La pratique de Mu revient à ne faire qu'un avec Mu, c'est-à-dire avec la Vacuité, ce qui revient à éliminer l'image surnuméraire du chien pour que le chien apparaisse "tel qu'il est" avant sa naissance. Mais, puisqu'il s'agit du moine, c'est bien sûr avant la naissance du moine et, ultimement, du pratiquant, quel qu'il soit. Quand le miroir disparaît, ce sont les reflets qui disparaissent et non le monde "tel qu'il est". Et quand le pratiquant réalise sa vraie nature, il disparaît en tant qu'être surnuméraire et ne reste plus que le monde "tel qu'il est". Ce n'est pas un monde "extérieur" puisque l'intérieur disparaît. Et avec lui disparaît la dualité extérieur/intérieur, sujet/objet. Le chien de gauche et le chien de droite deviennent un seul chien, comme la main droite et la main gauche deviennent une seule main. Quand vous répondez correctement à un kôan, vous répondez à tous les autres.



(1) Pour accéder aux différents articles sur le sujet, cliquer, pour accès, sur les parties en surbrillance 1ère partie, 2ème partie, 3ème partie
(2) Joshu fut un maître zen, disciple de Nansen, ayant vécu près de 120 ans (778-897).

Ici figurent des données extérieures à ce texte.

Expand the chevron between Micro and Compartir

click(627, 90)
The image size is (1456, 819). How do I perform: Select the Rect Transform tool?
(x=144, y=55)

(3) http://eveilphilosophie.canalblog.com/archives/2018/03/09/36212705.html
(4) Il s'agit d'un kôan que l'on attribue à Huineng, le 6ème Patriarche, qui s'énonce ainsi : "Montre-moi le visage que tu avais avant la naissance de tes parents". 
(5) Il s'agit de Etan, supérieur du monastère de Shôju (cf. Rien qu'un sac de peau, Kazuaki Tanahashi, Ed. Albin Michel)
(6) Il existe un version du kôan où Joshu répond par l'affirmative, mais ne diffère pas sur le fond.